* _Your objective_
The required answer is the data below, restated word for word with images omitted.

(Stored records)
--- START ---

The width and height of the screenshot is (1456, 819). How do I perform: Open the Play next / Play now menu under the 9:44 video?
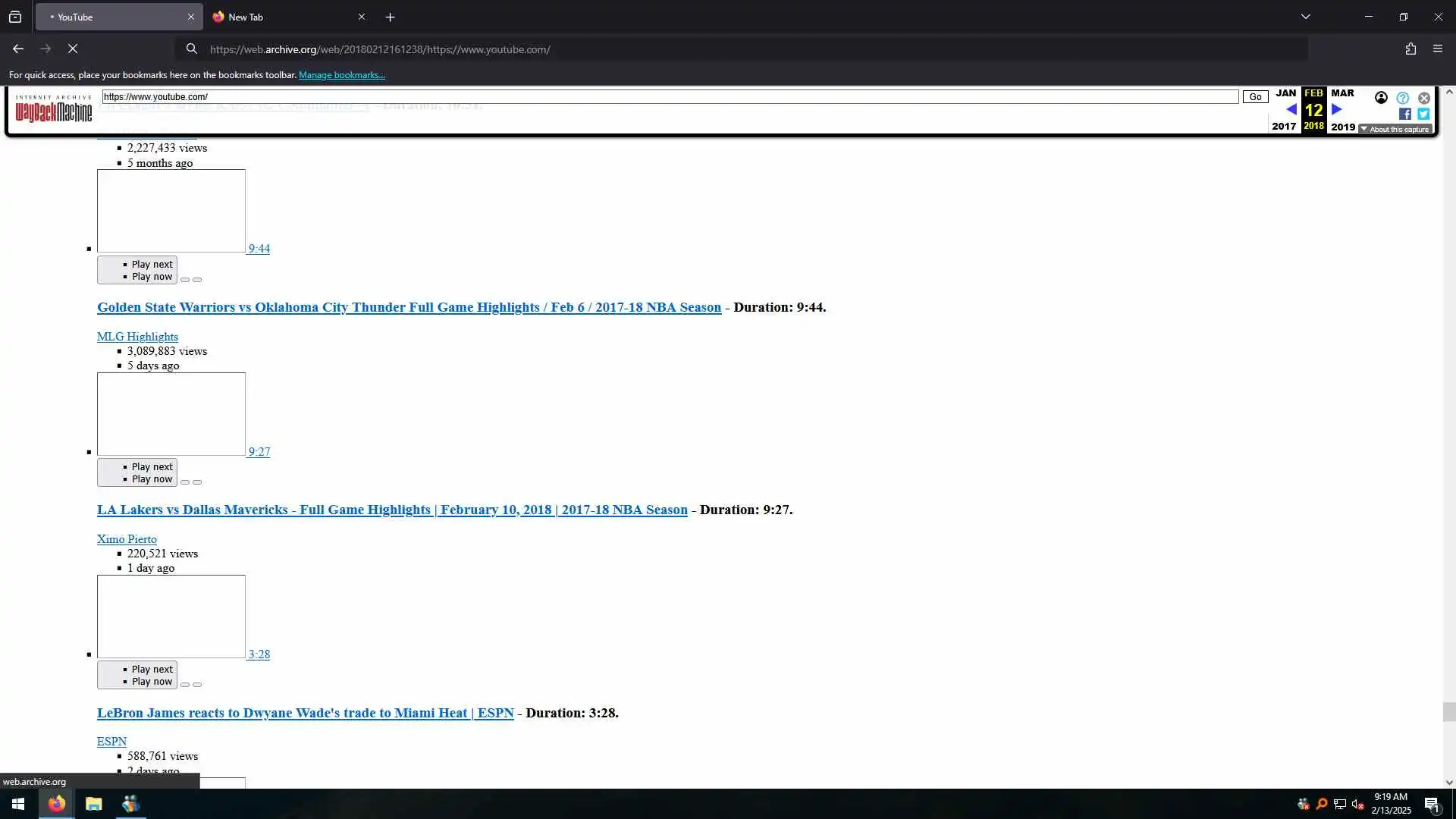[x=137, y=270]
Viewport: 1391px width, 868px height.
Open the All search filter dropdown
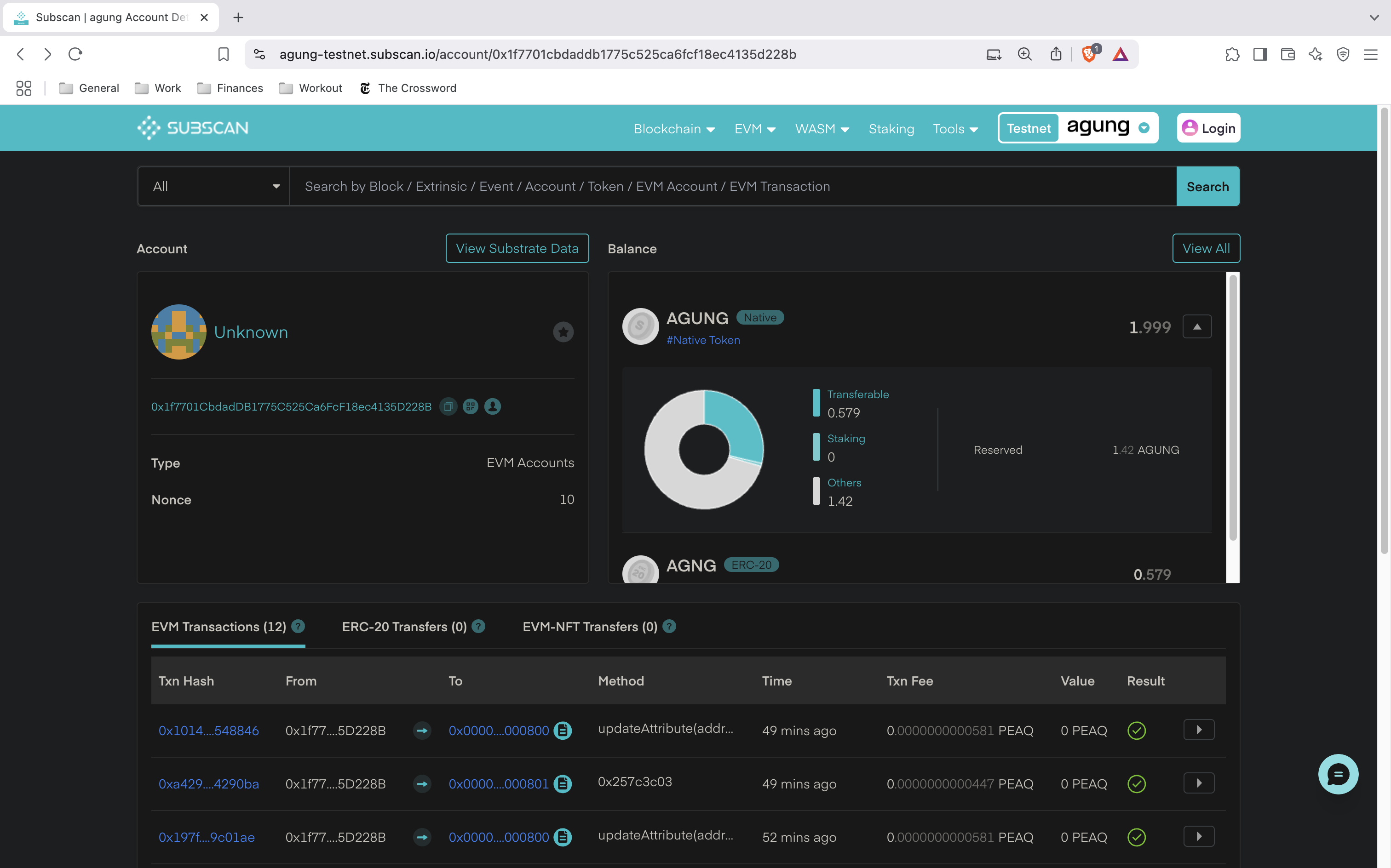point(213,186)
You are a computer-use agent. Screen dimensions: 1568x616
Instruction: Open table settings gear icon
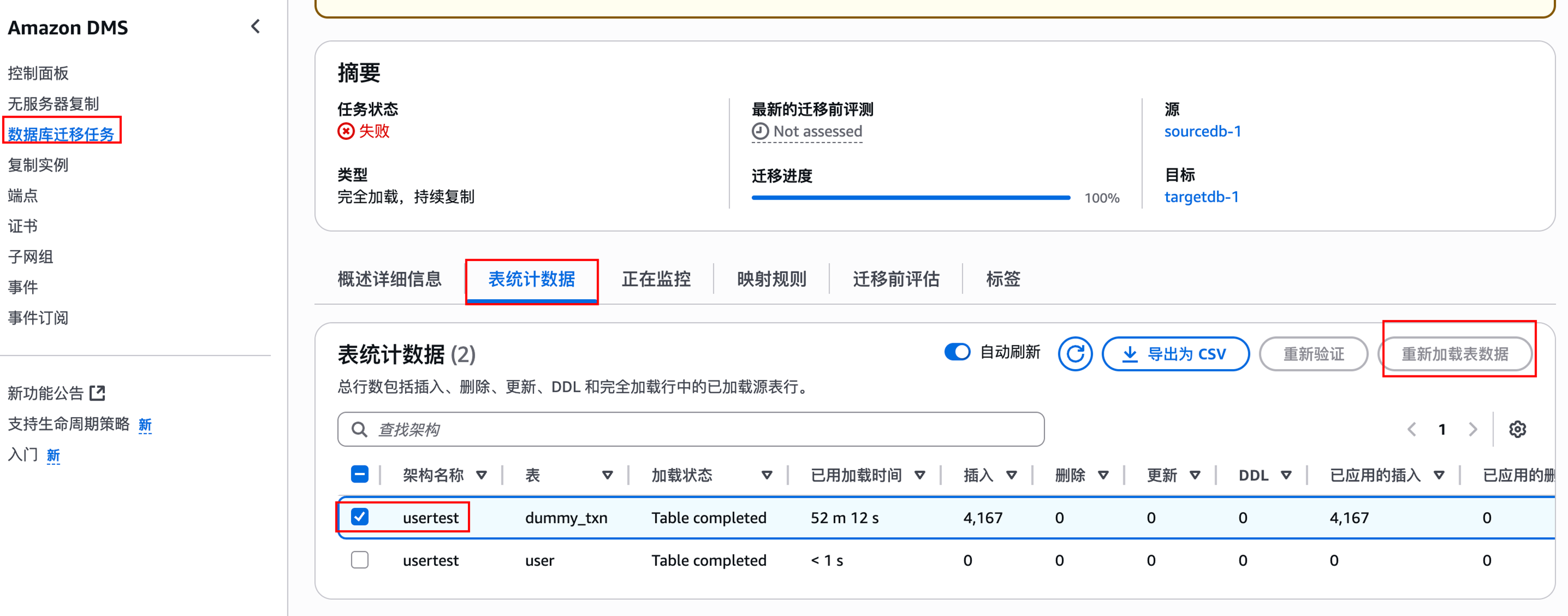tap(1517, 429)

--- END ---

* _Answer for the task_
The width and height of the screenshot is (1456, 819). How do I perform: Open the Play next / Play now menu under the 9:44 video?
[x=137, y=270]
Viewport: 1391px width, 868px height.
Open the All search filter dropdown
point(213,186)
You are a computer-use agent. Screen dimensions: 1568x616
Instruction: Open table settings gear icon
tap(1517, 429)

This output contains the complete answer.